Le RN avait compté lors du premier tour ses bastions: une quarantaine de ses candidats avaient été élus dès le premier tour, dont Marine Le Pen, une première dans l'histoire du parti qui voulait y voir un présage heureux.
Las: les lepénistes ont à nouveau été confrontés à un plafond de verre, d'autant plus solide que sur 158 triangulaires, 149 ont été converties en duel.
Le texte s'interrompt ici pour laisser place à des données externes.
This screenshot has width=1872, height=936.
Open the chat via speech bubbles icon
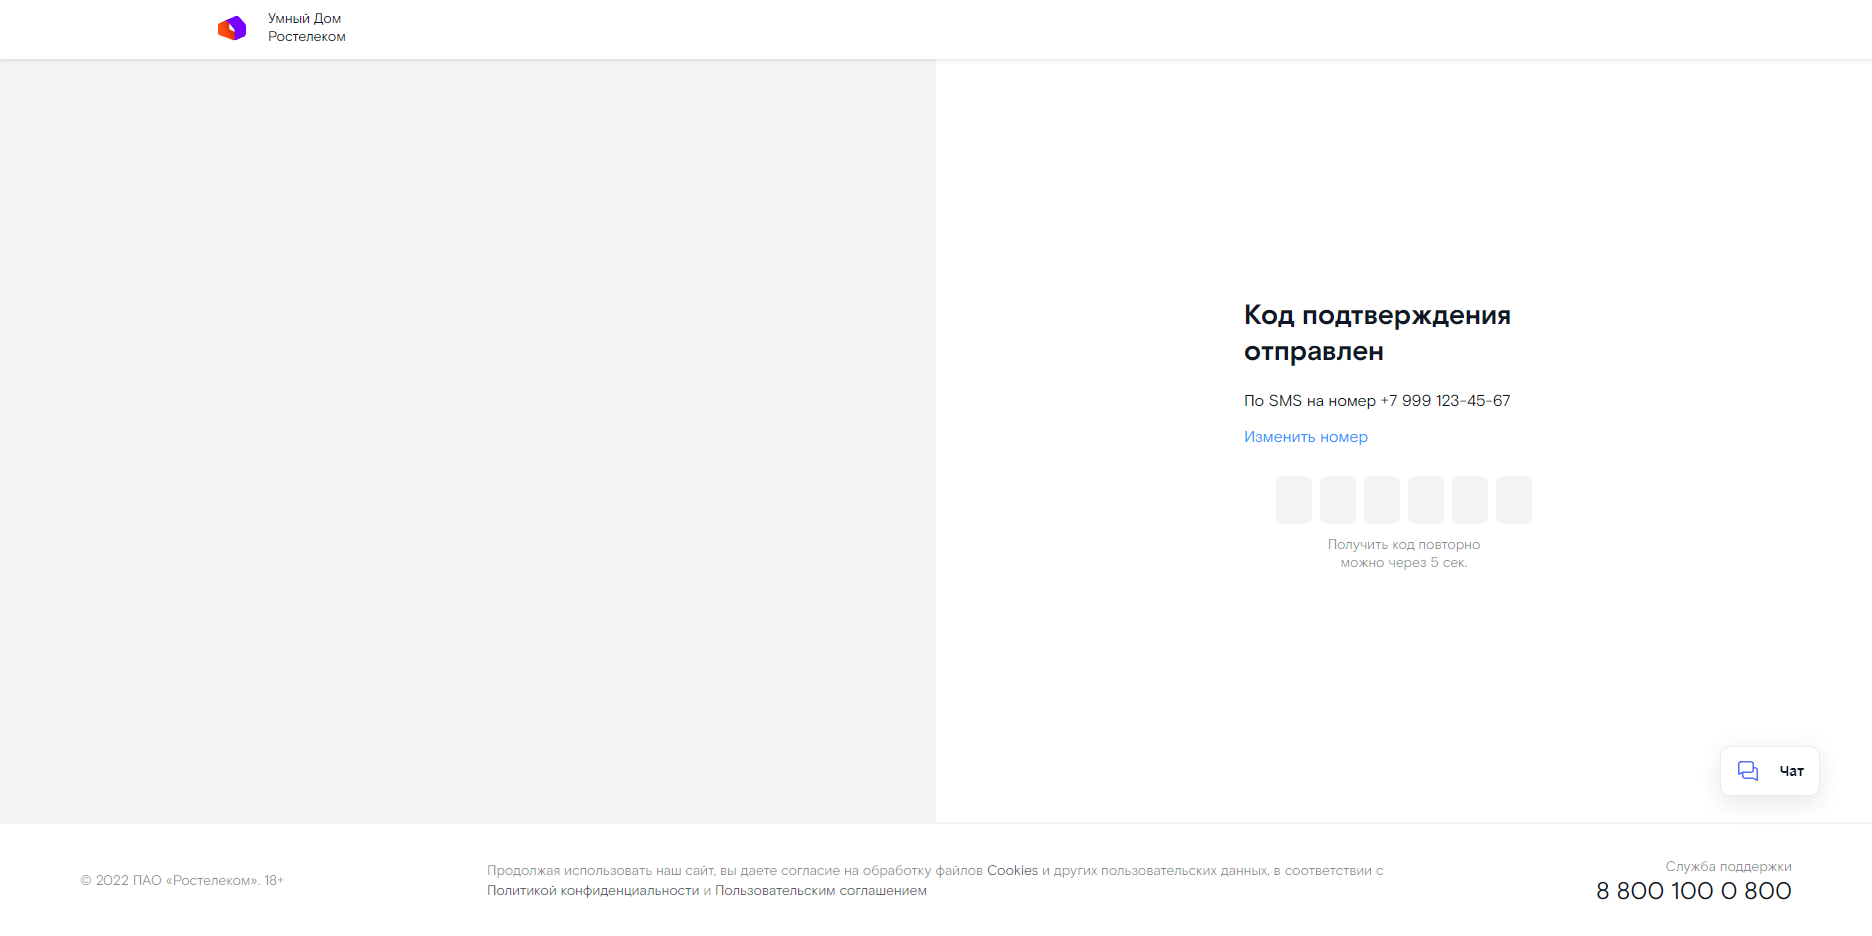click(1747, 771)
Et le parti d'extrême droite n'est parvenu à convaincre plus d'une moitié d'électeurs que dans 39 d'entre elles.
La contre-performance est d'autant plus amère pour le RN que la participation au second tour a été historiquement forte: le signe d'une mobilisation contre l'extrême droite, quand Jordan Bardella pariait au contraire sur le fait que les «fronts populaires» jugés «contre nature» nourriraient l'abstention.
Brebis galeuses
Dès le dépôt des candidatures, des dizaines de candidats RN ont été épinglés pour des propos litigieux publiés sur les réseaux sociaux, souvent à caractère raciste.
Devant l'ampleur du phénomène, Jordan Bardella avait été obligé de reconnaître des «brebis galeuses» parmi ses prétendants députés, pas plus de cinq selon lui.
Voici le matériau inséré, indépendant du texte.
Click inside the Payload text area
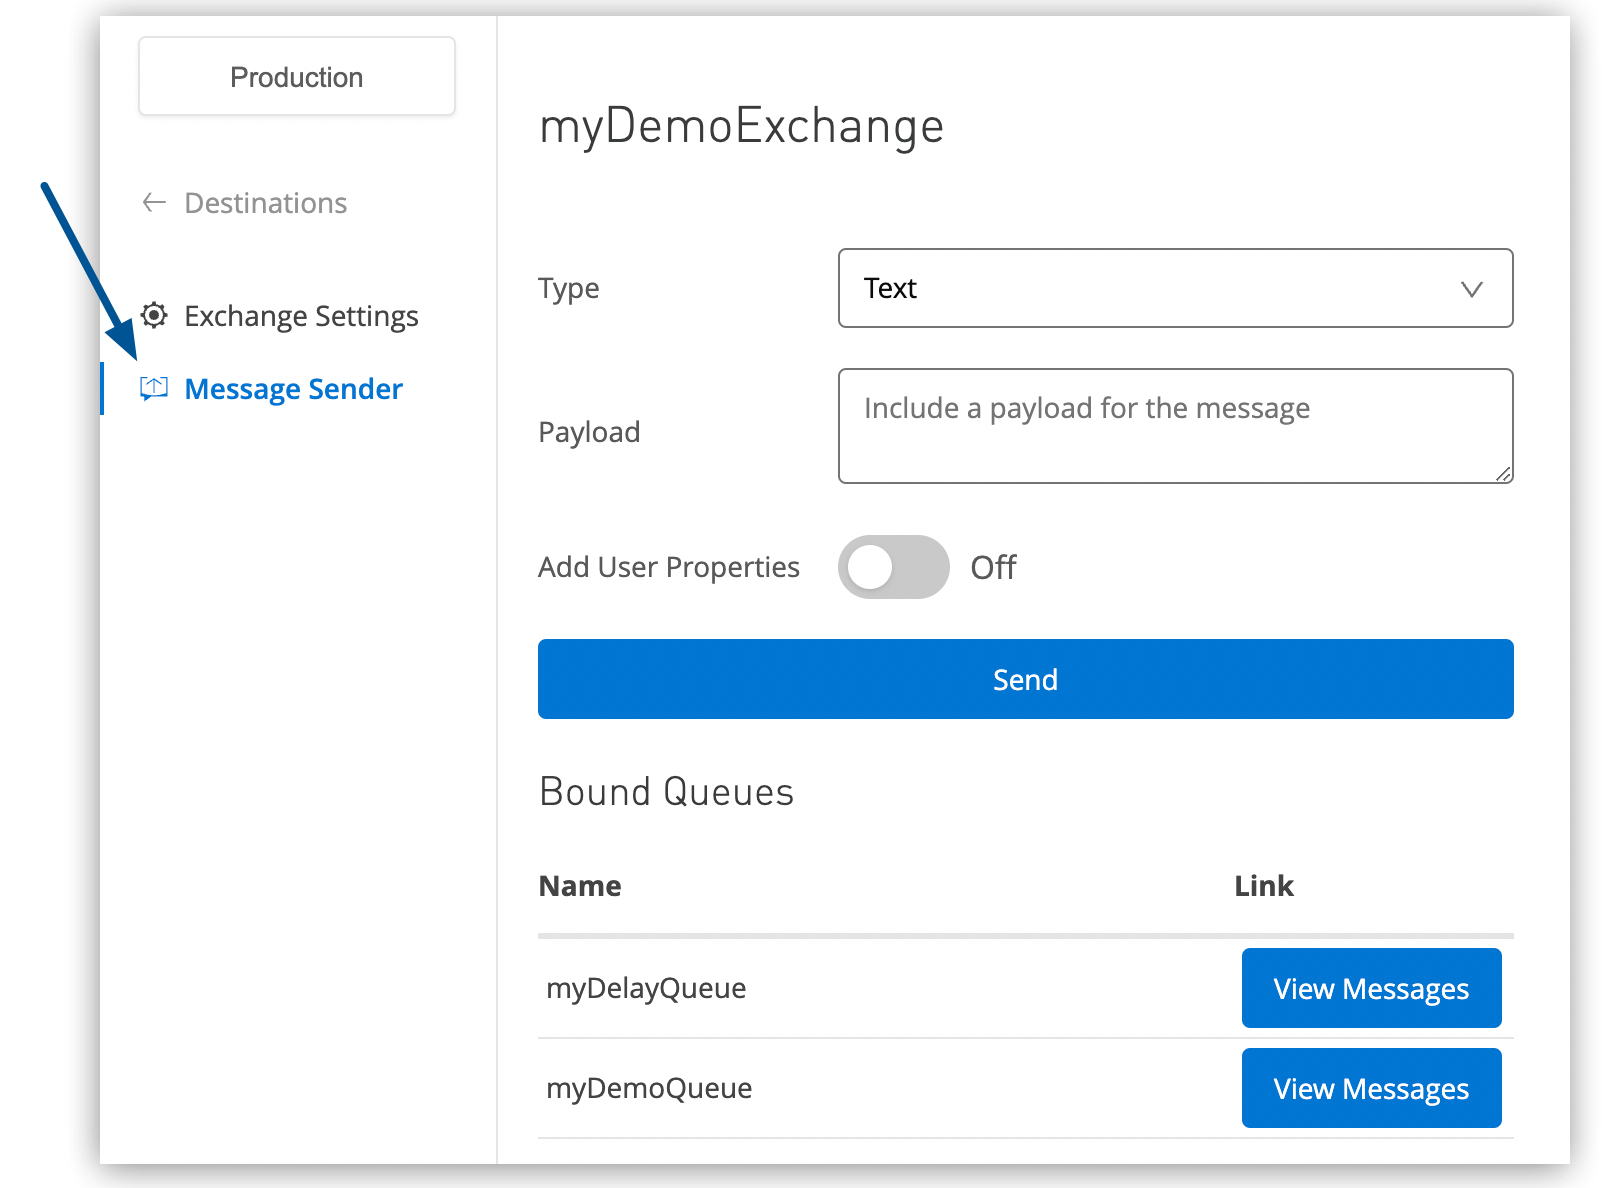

Anecdotique ou pas, l'affaire a remis en lumière les obsessions du parti d'extrême droite et de ses militants, à rebours de la stratégie de dédiabolisation chère à Marine Le Pen.
De même, les débats locaux d'entre-deux-tours ont jeté une lumière crue sur l'amateurisme de nombre de candidats et renvoyé les lepénistes à leur historique procès en incompétence.
Binationaux
Les troupes de Jordan Bardella ont trébuché sur la question de la binationalité, qu'elles ont pourtant elles-mêmes mis au cœur du débat public.
Le député sortant Sébastien Chenu - réélu au premier tour - avait mis le feu au poudre en expliquant que les Français disposant d'une autres nationalité seraient exclus d'une liste d'emplois jugés sensibles.
Interrogé dans la foulée, Jordan Bardella n'avait pas voulu déjuger M. Chenu, par ailleurs vice-président de l'Assemblée lors de la précédente législature.
Mais en voulant minimiser la portée de la mesure - «à peine quinze personnes» - ou en donnant des exemples - «un directeur de centrale nucléaire franco-russe» -, il a tout de même contribué à ce que le sujet s'impose au centre de la campagne. Pire: son ambiguïté a laissé penser que le RN opérait une distinction entre Français.
Jusqu'aux propos d'un haut cadre du parti, Roger Chudeau, sur la nomination de l'ancienne ministre socialiste de l'Education, Najat Vallaud-Belkacem, une «Franco-marocaine» dont la nomination fut une «erreur», estimait-il, en évoquant plus largement un risque de «double loyauté» des binationaux.